1- The strategy is a commodity
2 – The competition is an obsolete practice
3 – There is nothing more than an ideal asymmetric
4 – Tomorrow is today
5 – Are the connections, no transactions (that create value)
6 – Are People, not products (that create value)
7 – Creativity, not productivity (is what creates value)
8 – Results, no revenue (is that they create value)
9 – The competitive advantage can be found in the DNA
10 – The next revolution will be institutional

However, I believe, constructive capitalism is not exhausted in the work of Haque. Over the next days I will present some of the models and theories (advocated and practiced by various authors and organizations) that help to complement the “laws Haque” but, think, constitute the essence of capitalism constructive.

Thinking about new models

Thinking about new models is the task of us all. My last post, was about the model of wealth at the base of the pyramid, and opportunities within it. Lately I have been thinking, that the current crisis we are experiencing, calls for a new model: middle to base!

Nowadays, many people who previously qualified as middle class, are living a new reality, their purchasing power has fallen. Perhaps the easiest answer from all of us is – They have to stop buying unnecessary things!

However, I believe this new reality deserves a more thoughtful response. I think that people and organizations should join efforts to create innovative solutions in providing products and services that consumers have experienced (and liked) but, if they continue to be offered (only) in ancient manners (achieve maximum profit without worrying about people reality ), they will not be able to buy.

If not, I believe that all those who sell products / services that might be considered superfluous will, sooner or later, stop selling them.

Stop, think and construct

Stop, think and construct! This motto has accompanied my recent thoughts, because of the book I've read lately (Wealth Base of the Pyramid), as well as, the situation that we currently live in Europe.

I have a passion for business and for business education (in practice), which leads me to read many books written by academics and entrepreneurs, that study business practices, and share with us (experiences from different organizations) what is best made in terms of adequacy to the reality of the business world we live in.

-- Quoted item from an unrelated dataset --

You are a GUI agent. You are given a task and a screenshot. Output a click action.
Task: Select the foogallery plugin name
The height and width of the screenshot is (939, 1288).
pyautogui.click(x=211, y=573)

The Book of Prahalad, that I quoted above, is fantastic! Having been first published in 2005 (I read the edition is 2009, with the results of projects that reports up to date), shows us the existence of a new world of opportunities for organizations who can stop to think:

Who are (or they may actually be) their main customers
what their needs;
What business models that will create to meet those needs
How able to engage people in the co-creation of highly profitable business models (not only for the money they can generate, but especially the social impact that may cause).

Despite the recent Forbes list indicate that the number of billionaires has increased in the last year, the number of people living on very low incomes is disproportionately higher. According to Prahalad, these people who are part of the base of the pyramid, and are completely outside the capitalist system as we know it, can only overcome this situation by creating sustainable businesses (that can not be adaptations of models in use in countries and to people of totally different realities) and allowing access to high quality products at a price lower, a larger number of consumers.

Against this panorama, I have no doubts in stating that it is the duty of us all, stop to think and build a new model of capitalism, that focuses on people and our responsibility to change our lives!